======== Data for analysis ========

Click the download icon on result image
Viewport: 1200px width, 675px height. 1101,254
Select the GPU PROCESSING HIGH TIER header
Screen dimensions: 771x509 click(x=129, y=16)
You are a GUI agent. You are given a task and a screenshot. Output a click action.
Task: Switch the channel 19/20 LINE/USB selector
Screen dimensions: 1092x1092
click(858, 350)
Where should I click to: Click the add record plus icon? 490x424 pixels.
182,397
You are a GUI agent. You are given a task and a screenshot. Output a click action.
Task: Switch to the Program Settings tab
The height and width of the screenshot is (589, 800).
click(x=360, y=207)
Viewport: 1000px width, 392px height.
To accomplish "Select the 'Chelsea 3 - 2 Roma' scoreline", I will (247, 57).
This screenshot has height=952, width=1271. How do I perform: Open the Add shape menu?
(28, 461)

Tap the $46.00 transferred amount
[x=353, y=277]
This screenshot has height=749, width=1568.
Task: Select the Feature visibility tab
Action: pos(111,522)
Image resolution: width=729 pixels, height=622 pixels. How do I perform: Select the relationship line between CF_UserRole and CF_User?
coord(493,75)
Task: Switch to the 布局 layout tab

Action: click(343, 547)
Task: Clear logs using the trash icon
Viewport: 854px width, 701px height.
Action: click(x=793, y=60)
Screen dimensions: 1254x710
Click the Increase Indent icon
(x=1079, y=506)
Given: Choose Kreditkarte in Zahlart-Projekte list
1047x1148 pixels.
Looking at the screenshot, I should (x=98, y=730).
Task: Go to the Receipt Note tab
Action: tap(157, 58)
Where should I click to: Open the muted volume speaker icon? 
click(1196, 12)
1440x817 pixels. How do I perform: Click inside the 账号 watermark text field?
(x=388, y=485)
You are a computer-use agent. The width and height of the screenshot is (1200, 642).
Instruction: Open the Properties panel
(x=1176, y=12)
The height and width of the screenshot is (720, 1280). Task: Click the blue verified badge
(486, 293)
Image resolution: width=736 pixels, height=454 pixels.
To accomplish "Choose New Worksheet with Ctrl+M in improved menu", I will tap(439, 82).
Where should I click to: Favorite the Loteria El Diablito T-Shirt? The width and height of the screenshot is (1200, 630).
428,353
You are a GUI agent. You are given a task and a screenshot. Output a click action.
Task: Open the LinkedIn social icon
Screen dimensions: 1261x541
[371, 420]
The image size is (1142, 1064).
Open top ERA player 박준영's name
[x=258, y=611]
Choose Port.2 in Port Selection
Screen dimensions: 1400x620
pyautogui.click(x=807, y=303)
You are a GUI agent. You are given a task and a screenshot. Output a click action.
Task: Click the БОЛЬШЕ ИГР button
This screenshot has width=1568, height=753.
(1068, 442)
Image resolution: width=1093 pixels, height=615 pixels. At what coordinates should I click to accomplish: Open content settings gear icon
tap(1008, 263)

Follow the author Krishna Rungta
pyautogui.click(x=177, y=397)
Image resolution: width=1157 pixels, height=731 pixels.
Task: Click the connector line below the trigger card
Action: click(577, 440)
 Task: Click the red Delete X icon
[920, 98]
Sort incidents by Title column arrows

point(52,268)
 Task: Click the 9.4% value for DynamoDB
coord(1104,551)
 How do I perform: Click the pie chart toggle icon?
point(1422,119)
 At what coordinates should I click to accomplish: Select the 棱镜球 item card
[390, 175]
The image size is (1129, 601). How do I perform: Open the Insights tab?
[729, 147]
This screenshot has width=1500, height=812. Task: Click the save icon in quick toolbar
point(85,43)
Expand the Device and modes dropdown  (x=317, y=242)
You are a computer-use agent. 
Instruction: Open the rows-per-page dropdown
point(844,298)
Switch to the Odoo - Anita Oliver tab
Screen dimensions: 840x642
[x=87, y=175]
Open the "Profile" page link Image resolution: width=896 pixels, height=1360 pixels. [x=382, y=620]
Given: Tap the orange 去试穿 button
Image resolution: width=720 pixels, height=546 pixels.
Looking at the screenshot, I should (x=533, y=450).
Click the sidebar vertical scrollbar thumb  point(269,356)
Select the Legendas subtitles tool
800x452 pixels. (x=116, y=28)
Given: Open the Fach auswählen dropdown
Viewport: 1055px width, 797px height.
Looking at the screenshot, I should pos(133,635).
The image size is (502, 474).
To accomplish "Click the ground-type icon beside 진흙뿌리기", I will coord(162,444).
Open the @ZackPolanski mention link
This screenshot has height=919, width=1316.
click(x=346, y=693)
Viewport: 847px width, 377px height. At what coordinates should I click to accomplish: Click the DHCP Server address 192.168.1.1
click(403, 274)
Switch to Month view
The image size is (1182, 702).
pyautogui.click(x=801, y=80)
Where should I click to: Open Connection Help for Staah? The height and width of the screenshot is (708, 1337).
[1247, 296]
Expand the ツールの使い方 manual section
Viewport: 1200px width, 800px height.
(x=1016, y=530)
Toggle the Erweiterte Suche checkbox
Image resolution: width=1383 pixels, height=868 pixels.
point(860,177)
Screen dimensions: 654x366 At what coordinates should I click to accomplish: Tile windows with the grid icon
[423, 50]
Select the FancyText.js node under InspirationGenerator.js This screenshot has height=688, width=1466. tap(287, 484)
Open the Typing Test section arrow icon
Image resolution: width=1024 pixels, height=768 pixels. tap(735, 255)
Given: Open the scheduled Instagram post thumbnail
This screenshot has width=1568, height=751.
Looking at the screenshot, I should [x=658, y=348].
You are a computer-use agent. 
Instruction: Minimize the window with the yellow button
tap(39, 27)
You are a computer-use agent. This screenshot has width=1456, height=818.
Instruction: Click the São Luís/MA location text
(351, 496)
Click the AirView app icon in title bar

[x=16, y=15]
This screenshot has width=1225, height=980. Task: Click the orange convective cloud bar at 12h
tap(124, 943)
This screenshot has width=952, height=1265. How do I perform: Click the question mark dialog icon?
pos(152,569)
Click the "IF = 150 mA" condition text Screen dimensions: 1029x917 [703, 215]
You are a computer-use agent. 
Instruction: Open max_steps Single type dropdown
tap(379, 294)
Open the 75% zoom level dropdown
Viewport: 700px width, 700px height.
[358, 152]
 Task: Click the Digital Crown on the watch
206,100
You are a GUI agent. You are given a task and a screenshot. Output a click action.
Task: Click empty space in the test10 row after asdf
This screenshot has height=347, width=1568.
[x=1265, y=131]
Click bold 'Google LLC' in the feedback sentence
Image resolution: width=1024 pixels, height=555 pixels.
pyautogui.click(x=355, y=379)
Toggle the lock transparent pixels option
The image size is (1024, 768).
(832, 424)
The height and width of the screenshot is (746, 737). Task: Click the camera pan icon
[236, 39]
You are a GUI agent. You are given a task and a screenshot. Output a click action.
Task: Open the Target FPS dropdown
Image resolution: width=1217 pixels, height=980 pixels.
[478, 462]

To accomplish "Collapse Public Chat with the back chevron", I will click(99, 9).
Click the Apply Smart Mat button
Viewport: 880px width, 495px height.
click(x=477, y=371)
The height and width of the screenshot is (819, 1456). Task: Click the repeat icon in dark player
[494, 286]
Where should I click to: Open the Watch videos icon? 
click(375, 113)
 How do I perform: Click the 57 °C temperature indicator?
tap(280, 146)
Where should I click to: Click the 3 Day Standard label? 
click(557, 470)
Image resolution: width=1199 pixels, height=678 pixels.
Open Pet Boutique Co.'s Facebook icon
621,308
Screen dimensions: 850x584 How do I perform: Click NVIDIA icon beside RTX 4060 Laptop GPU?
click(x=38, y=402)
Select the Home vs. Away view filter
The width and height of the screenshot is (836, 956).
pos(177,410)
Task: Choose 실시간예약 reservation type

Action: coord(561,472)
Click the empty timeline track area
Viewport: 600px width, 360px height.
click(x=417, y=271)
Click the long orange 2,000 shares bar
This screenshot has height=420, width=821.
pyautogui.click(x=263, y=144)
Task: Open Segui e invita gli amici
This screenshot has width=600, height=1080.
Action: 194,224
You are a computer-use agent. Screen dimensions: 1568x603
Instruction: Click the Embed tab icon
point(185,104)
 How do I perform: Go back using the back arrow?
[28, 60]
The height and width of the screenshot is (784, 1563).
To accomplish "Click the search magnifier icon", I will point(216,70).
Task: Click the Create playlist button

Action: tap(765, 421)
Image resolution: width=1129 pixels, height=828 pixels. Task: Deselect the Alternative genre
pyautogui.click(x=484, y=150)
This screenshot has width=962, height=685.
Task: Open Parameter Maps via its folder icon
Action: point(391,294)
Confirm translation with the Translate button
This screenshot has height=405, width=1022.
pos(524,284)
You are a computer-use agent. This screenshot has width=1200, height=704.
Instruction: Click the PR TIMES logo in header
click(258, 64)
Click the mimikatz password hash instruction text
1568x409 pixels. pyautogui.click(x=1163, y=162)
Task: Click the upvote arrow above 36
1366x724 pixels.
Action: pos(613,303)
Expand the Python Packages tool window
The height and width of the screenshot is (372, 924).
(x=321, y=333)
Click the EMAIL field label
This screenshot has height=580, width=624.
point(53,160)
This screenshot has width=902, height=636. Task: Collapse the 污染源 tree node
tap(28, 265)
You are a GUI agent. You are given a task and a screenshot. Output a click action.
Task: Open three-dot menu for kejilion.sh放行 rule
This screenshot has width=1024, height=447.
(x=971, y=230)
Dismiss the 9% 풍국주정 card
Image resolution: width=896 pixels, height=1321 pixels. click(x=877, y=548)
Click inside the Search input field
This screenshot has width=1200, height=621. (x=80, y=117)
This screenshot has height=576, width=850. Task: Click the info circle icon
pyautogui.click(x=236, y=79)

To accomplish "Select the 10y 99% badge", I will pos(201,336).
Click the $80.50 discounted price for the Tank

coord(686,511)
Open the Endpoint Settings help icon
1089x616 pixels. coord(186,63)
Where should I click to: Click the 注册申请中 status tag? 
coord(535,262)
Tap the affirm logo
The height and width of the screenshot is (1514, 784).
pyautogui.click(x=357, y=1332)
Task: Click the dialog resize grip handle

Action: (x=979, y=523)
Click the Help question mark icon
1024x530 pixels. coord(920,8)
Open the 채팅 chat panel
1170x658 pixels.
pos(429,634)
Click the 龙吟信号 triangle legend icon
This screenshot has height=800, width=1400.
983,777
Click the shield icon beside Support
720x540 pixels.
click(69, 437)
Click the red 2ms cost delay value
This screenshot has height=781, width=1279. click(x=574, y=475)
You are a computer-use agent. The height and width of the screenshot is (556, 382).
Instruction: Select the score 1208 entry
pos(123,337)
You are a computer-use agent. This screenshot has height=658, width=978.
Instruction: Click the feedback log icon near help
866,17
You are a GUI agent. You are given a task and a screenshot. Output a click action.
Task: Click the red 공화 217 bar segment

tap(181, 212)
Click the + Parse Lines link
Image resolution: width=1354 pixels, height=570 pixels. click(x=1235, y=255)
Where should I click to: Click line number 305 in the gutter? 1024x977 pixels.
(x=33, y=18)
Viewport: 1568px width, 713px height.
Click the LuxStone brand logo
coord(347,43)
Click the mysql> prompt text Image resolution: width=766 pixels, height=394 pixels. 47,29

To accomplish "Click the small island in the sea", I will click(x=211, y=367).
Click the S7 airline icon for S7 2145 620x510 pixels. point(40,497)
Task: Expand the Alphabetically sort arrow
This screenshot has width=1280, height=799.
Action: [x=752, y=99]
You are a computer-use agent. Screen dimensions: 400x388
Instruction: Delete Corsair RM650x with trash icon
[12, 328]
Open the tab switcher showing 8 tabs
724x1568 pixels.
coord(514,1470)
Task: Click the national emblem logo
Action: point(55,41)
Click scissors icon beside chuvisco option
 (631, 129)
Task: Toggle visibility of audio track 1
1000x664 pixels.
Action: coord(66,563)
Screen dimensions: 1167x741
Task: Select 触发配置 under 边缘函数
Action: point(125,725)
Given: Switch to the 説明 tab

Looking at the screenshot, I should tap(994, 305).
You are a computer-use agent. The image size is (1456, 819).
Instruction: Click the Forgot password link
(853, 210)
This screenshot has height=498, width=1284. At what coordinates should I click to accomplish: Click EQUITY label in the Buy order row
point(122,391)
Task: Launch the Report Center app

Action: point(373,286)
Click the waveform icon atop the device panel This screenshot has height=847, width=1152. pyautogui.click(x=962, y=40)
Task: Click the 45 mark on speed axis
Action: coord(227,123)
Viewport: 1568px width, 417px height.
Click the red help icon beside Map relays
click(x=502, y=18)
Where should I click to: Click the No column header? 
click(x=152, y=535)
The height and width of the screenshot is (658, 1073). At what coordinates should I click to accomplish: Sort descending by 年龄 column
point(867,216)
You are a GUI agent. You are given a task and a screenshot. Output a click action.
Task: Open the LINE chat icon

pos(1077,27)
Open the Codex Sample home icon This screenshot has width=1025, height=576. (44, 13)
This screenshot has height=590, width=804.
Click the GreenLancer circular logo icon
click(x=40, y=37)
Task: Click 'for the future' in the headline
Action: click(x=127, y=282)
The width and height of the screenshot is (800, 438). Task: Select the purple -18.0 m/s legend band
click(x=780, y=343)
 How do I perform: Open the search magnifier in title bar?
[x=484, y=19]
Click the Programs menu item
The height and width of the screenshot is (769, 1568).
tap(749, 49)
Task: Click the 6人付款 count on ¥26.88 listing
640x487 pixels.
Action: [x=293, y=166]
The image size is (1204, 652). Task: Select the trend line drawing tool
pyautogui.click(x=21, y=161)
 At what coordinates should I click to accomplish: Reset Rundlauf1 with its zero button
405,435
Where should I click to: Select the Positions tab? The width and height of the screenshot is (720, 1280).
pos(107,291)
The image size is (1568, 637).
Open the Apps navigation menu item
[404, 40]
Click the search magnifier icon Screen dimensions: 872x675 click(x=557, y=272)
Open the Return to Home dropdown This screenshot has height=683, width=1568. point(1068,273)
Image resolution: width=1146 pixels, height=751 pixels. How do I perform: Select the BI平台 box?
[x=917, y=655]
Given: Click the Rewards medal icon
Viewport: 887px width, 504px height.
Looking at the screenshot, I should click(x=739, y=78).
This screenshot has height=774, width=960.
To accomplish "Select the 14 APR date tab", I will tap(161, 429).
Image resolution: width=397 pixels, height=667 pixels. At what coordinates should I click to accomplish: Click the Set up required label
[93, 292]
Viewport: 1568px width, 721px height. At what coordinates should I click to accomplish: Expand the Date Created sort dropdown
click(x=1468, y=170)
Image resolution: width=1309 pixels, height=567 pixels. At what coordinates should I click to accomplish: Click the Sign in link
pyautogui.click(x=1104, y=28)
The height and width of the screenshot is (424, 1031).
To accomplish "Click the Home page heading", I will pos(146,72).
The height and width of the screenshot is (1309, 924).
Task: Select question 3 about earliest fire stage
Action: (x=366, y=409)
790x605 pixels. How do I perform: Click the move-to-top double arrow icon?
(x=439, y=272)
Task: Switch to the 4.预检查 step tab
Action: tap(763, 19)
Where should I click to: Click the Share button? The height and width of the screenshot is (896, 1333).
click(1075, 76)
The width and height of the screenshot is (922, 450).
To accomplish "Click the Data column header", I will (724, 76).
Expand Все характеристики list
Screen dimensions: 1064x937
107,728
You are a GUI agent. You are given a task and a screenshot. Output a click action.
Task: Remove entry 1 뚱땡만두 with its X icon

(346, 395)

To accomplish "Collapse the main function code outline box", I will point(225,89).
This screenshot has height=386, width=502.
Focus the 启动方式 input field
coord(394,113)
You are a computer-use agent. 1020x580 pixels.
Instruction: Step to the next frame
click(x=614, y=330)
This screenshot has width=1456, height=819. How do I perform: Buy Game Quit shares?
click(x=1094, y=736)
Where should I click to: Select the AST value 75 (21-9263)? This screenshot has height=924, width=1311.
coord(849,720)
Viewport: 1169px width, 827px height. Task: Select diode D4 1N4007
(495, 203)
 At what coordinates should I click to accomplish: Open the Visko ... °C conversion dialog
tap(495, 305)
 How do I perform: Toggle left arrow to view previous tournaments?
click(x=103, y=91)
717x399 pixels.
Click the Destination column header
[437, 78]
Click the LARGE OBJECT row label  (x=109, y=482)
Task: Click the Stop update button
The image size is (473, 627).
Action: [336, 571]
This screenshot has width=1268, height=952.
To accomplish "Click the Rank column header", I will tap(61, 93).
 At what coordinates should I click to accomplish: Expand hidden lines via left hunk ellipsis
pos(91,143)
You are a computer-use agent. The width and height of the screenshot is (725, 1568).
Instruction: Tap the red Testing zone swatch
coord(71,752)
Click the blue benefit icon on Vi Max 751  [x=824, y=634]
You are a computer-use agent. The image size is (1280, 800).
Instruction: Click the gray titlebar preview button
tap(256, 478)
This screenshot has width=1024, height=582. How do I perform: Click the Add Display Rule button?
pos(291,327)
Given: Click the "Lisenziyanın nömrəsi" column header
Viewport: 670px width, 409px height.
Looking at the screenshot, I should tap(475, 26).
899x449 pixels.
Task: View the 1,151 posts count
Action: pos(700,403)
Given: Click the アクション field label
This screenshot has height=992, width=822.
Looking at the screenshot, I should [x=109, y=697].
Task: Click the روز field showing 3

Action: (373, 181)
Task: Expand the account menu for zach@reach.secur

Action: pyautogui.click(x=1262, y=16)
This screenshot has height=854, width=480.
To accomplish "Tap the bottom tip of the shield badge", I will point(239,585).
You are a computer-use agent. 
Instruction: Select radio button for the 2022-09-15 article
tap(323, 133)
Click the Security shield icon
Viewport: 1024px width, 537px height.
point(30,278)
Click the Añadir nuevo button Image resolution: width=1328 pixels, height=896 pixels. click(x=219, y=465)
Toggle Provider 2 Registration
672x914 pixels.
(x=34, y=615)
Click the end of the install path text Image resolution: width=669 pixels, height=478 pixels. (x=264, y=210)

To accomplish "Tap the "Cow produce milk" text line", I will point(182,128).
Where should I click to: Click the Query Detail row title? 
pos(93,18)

========

» How to complete this task: Check each line of the data above for the string "track", and copy the ones that have it.

» Completed task:
Click the empty timeline track area
Task: Toggle visibility of audio track 1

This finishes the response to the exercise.